**Problem requirements**
This exercise asks for every record to be output again exactly.

**Excerpted data**
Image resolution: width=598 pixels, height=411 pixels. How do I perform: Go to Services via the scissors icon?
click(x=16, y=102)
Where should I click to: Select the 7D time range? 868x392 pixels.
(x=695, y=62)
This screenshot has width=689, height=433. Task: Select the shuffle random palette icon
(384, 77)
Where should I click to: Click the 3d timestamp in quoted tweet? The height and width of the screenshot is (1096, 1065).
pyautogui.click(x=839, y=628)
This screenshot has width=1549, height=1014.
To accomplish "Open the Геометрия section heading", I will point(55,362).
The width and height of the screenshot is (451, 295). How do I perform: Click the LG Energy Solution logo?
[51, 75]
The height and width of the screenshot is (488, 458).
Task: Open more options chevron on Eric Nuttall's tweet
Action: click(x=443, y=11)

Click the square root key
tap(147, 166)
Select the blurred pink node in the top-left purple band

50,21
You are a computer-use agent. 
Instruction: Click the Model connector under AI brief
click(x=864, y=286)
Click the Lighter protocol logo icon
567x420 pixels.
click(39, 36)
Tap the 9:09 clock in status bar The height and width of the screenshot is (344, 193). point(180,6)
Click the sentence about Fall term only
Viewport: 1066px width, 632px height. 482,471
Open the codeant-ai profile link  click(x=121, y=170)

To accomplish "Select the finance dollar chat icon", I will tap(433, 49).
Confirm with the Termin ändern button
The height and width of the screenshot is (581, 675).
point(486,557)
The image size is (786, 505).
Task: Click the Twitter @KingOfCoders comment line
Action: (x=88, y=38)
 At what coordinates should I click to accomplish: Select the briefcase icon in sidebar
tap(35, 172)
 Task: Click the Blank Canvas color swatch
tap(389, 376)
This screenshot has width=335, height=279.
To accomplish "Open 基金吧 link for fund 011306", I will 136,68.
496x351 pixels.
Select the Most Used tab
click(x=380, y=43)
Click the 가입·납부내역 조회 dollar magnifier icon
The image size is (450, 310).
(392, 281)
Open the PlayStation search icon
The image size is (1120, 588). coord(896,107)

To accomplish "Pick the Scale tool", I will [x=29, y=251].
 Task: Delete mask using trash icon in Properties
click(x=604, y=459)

**Response area**
Image resolution: width=598 pixels, height=411 pixels. How do I perform: Go to Services via the scissors icon?
click(x=16, y=102)
Where should I click to: Select the 7D time range? 868x392 pixels.
(x=695, y=62)
This screenshot has width=689, height=433. Task: Select the shuffle random palette icon
(384, 77)
Where should I click to: Click the 3d timestamp in quoted tweet? The height and width of the screenshot is (1096, 1065).
pyautogui.click(x=839, y=628)
This screenshot has width=1549, height=1014.
To accomplish "Open the Геометрия section heading", I will point(55,362).
The width and height of the screenshot is (451, 295). How do I perform: Click the LG Energy Solution logo?
[51, 75]
The height and width of the screenshot is (488, 458).
Task: Open more options chevron on Eric Nuttall's tweet
Action: click(x=443, y=11)

Click the square root key
tap(147, 166)
Select the blurred pink node in the top-left purple band

50,21
You are a computer-use agent. 
Instruction: Click the Model connector under AI brief
click(x=864, y=286)
Click the Lighter protocol logo icon
567x420 pixels.
click(39, 36)
Tap the 9:09 clock in status bar The height and width of the screenshot is (344, 193). point(180,6)
Click the sentence about Fall term only
Viewport: 1066px width, 632px height. 482,471
Open the codeant-ai profile link  click(x=121, y=170)

To accomplish "Select the finance dollar chat icon", I will tap(433, 49).
Confirm with the Termin ändern button
The height and width of the screenshot is (581, 675).
point(486,557)
The image size is (786, 505).
Task: Click the Twitter @KingOfCoders comment line
Action: (x=88, y=38)
 At what coordinates should I click to accomplish: Select the briefcase icon in sidebar
tap(35, 172)
 Task: Click the Blank Canvas color swatch
tap(389, 376)
This screenshot has width=335, height=279.
To accomplish "Open 基金吧 link for fund 011306", I will 136,68.
496x351 pixels.
Select the Most Used tab
click(x=380, y=43)
Click the 가입·납부내역 조회 dollar magnifier icon
The image size is (450, 310).
(392, 281)
Open the PlayStation search icon
The image size is (1120, 588). coord(896,107)

To accomplish "Pick the Scale tool", I will [x=29, y=251].
 Task: Delete mask using trash icon in Properties
click(x=604, y=459)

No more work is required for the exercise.